WHAT THE EXERCISE ASKS: Repeat word for word the records from the line that contains "The width and height of the screenshot is (1024, 1024)." through the line that contains "pyautogui.click(x=1045, y=759)", including both of those lines. Give only those lines.

Data extracted from a collection:

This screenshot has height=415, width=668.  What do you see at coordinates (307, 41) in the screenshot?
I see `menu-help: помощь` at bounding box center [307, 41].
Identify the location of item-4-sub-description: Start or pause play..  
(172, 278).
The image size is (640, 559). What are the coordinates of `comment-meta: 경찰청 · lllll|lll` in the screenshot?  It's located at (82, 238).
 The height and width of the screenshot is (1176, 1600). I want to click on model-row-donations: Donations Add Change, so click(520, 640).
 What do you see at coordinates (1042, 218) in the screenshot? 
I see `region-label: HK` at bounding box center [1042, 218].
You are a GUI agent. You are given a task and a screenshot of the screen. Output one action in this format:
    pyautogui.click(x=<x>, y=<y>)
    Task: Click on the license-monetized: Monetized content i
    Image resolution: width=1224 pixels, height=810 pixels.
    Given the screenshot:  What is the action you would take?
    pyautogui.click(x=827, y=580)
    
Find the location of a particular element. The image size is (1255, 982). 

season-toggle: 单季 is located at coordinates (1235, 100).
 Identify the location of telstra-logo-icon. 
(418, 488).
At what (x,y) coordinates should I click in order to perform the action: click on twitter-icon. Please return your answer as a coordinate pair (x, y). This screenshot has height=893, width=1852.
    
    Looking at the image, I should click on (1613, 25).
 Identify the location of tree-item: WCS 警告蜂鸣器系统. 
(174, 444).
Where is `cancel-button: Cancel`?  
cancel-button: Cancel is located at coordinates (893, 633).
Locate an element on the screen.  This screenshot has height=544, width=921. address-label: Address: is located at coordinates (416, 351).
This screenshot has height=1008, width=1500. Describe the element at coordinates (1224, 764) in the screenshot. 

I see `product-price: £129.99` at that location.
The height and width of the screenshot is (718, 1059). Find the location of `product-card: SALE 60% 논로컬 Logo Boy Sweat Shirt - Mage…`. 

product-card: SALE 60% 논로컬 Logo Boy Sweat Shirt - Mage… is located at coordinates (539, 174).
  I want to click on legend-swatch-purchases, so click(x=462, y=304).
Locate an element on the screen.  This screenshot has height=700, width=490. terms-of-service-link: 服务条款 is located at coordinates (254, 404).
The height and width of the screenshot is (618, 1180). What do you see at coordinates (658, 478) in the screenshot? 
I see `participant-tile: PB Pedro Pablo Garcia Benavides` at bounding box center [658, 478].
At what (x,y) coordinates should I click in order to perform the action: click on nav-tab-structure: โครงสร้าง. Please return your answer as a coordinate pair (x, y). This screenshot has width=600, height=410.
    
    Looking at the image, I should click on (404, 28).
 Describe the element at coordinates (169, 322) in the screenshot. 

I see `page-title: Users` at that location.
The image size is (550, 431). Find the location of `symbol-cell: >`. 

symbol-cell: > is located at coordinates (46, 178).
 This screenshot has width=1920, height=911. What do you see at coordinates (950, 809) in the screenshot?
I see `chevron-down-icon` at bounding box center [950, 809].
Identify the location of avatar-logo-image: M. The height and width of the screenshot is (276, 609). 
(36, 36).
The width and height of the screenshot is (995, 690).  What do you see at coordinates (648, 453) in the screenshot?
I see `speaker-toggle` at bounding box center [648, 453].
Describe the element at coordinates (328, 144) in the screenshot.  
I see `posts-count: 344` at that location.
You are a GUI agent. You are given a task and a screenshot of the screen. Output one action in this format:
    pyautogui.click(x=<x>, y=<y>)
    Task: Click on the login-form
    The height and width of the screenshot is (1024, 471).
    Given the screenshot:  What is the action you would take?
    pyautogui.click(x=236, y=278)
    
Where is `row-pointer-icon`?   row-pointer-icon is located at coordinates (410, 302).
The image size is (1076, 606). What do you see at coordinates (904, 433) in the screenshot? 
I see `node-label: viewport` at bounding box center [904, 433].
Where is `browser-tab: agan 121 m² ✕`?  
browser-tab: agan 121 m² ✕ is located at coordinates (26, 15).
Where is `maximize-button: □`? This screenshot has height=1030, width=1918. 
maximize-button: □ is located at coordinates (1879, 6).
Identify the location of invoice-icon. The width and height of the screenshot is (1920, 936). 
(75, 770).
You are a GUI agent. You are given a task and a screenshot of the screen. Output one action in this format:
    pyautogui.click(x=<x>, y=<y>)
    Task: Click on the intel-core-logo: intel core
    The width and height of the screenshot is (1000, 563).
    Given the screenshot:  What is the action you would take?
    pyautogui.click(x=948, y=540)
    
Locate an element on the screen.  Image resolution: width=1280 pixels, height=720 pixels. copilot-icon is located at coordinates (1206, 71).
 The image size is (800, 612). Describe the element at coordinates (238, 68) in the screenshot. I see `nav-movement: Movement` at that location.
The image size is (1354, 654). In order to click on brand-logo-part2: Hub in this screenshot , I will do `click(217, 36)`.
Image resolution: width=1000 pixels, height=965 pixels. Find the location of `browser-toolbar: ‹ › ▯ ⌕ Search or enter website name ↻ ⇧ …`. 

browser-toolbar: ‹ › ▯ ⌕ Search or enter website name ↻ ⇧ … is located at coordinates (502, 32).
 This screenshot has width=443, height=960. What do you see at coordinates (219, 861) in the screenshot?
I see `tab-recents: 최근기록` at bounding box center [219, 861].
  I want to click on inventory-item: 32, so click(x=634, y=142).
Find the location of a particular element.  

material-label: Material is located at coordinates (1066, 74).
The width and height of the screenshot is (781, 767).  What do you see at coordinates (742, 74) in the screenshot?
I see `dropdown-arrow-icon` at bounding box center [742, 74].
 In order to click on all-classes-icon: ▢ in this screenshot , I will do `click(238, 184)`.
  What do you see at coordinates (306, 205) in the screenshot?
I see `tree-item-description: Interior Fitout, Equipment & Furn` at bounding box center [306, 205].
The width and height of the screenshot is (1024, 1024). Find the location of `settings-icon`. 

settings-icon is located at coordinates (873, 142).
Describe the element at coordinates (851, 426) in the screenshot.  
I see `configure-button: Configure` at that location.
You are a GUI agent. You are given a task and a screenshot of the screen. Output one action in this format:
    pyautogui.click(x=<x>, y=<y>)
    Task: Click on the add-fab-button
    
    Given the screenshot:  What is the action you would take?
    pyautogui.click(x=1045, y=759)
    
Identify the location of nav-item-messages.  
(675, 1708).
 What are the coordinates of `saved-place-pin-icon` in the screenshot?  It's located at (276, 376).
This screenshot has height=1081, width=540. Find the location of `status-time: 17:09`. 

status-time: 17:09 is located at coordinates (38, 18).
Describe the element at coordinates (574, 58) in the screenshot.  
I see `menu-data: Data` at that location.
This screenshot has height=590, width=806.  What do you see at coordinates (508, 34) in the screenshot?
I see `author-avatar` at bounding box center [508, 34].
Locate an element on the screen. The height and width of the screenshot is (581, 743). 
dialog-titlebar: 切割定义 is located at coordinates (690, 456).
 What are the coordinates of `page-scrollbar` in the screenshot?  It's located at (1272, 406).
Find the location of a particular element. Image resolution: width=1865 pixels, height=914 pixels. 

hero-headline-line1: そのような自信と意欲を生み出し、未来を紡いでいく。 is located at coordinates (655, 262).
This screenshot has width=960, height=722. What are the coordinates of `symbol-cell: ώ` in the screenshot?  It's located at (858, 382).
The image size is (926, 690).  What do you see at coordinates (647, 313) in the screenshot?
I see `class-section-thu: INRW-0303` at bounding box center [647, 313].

SOLUTION TO THIS EXERCISE:
The width and height of the screenshot is (1024, 1024). Find the location of `settings-icon`. 

settings-icon is located at coordinates (873, 142).
Describe the element at coordinates (851, 426) in the screenshot.  
I see `configure-button: Configure` at that location.
You are a GUI agent. You are given a task and a screenshot of the screen. Output one action in this format:
    pyautogui.click(x=<x>, y=<y>)
    Task: Click on the add-fab-button
    
    Given the screenshot:  What is the action you would take?
    pyautogui.click(x=1045, y=759)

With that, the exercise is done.